Conference Call Participants

Operator

Good morning, and welcome to the Monitronics International Inc. Conference Call to discuss the company's Third Quarter 2019 Earnings. Monitronics International doing business as Brinks Home Security will be referred to as Brinks Home Security on today's call. The call today is being recorded. And a replay of the call will be available on the Brinks Home Security IR website, an hour after completion of this call.

This call includes certain forward-looking statements within the meaning of the Private Securities Litigation Reform Act of 1995, including statements about business strategies, including those with respect to our dealer and direct sales and installation channels, market potential and expansion, the success of new products and services, the launch of Brinks Home Security's consumer financing solution; the anticipated benefits of the Brinks Home rebranding; customer retention; account creation and related cost; anticipated account generation; future financial performance; debt refinancing; recovery of insurance proceeds and other matters that are not historical facts.

These forward-looking statements involve many risks and uncertainties that could cause actual results to differ materially from those expressed or implied by such statements, including, without limitation, possible changes in market acceptance of the company services, technological innovations in the alarm monitoring industry, competitive issues, continued access to capital on terms acceptable to Brinks Home Security, our ability to capitalize on acquisition opportunities, general market and economic conditions and changes in law and government regulations.

These forward-looking statements speak only as of the date of this call, and Brinks Home Security expressly disclaim any obligation or undertaking to disseminate any updates or revisions to any forward-looking statement contained herein to reflect any change in Brinks Home Security expectations with regard, thereto, or any change in events, conditions or circumstances, on which any such statement is based.

Please refer to the publicly filed documents of Monitronics International doing business as Brinks Home Security in the most recent Forms 10-K and 10-Q for additional information about Brinks Home Security and about the risks and uncertainties related to the company’s business, which may affect the statements made during this call.

On today's call, we will discuss certain non-GAAP financial measures, including adjusted EBITDA. The required definitions and reconciliations are included in our earnings release, which was made publicly available earlier today.
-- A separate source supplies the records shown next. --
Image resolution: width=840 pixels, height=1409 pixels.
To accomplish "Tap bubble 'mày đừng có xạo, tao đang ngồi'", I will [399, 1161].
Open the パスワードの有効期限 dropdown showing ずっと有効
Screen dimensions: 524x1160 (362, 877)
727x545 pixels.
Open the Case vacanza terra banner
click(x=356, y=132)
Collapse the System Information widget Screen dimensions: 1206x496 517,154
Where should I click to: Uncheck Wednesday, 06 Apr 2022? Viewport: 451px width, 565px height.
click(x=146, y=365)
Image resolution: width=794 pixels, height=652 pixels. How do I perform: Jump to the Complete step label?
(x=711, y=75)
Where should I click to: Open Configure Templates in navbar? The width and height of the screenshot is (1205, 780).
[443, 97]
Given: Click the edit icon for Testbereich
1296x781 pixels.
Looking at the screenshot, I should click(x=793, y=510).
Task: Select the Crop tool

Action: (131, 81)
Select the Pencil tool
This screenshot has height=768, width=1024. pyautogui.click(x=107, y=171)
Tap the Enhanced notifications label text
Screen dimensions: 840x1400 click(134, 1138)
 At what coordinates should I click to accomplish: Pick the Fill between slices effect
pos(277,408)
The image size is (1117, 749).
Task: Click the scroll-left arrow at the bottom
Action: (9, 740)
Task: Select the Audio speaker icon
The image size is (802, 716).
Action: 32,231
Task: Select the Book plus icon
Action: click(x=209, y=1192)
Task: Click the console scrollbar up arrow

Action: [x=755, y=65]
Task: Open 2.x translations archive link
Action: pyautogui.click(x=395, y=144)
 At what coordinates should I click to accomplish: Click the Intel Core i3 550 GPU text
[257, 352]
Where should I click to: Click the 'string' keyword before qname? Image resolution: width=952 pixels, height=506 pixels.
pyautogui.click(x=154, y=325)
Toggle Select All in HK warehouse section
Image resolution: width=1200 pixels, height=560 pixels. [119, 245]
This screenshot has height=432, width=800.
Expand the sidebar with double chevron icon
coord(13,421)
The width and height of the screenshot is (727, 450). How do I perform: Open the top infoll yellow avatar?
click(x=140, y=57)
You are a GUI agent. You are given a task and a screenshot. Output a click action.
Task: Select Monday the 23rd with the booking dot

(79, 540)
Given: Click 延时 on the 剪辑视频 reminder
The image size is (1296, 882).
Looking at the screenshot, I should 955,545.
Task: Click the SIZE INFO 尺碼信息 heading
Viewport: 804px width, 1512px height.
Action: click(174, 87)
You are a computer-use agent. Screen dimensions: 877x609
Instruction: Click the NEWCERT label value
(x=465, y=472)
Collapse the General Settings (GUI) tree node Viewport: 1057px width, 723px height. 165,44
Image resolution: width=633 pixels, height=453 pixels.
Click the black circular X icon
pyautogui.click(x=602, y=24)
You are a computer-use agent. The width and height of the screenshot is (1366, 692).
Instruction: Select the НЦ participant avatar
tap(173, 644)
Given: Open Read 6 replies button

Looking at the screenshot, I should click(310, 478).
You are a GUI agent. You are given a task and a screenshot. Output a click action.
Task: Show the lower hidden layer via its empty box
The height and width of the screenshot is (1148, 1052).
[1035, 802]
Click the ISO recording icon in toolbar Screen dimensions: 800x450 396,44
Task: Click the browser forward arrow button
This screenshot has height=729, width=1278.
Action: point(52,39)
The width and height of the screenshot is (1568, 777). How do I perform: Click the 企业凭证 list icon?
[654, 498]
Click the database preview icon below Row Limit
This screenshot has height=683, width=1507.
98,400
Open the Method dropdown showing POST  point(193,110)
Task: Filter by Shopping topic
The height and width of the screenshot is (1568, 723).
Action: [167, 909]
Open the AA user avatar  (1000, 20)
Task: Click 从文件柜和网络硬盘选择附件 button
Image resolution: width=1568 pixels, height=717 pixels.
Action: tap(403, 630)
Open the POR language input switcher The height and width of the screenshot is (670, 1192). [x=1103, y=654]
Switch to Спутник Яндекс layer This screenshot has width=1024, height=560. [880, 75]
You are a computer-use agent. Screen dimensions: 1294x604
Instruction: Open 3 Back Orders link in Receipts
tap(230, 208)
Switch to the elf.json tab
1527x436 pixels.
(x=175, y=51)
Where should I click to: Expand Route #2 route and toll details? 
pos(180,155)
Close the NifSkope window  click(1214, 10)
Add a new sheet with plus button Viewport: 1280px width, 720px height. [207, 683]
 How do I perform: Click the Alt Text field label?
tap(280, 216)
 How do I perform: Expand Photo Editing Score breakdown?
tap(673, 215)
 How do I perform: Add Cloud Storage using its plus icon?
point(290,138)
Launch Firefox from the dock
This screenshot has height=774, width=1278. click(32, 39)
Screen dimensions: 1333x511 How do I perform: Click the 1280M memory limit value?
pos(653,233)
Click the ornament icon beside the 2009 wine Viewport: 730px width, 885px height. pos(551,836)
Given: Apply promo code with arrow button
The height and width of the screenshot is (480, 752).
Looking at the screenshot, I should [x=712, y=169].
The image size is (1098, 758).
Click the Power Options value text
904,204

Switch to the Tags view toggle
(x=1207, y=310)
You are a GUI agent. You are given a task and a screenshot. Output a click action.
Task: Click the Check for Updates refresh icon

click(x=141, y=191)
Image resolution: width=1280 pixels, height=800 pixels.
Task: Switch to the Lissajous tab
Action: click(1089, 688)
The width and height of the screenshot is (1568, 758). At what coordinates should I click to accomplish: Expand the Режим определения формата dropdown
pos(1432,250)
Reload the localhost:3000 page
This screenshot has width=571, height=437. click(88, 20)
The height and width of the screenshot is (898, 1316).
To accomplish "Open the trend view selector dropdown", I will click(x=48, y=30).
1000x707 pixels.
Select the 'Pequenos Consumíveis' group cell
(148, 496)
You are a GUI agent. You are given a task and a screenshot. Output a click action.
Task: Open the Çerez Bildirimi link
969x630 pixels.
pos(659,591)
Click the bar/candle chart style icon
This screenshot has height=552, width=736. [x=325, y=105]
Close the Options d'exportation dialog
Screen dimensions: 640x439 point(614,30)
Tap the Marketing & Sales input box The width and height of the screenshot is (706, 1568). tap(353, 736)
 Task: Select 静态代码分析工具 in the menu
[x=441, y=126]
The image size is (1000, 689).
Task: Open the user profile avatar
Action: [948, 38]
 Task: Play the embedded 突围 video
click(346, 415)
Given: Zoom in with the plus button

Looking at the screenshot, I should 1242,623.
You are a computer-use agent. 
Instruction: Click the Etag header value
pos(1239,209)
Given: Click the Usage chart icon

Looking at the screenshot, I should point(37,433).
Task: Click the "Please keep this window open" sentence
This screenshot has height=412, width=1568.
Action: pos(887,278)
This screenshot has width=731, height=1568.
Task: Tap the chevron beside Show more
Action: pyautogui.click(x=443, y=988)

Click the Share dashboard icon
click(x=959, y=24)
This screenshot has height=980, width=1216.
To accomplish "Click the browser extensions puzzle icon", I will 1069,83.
I would now like to turn the call over to your host, Brinks Home Security’s, Chief Executive Officer, Jeff Gardner. Please go ahead, sir.

Jeff Gardner

Thank you, operator, and good morning, everyone. I am excited to be joining all of you today for our third quarter 2019 earnings call. Our first since we successfully emerged from voluntary Chapter 11 restructuring on August 30th.

Joining me on the call today is William Niles, Brink Home Security’s EVP and General Counsel. I will keep my comments today brief and focus my remarks on providing an update on the business post emergence and a high level overview of our strategic priorities moving forward. Fred Graffam is unable to join the call today. I look forward to having Fred participate in our year-end call in early 2020.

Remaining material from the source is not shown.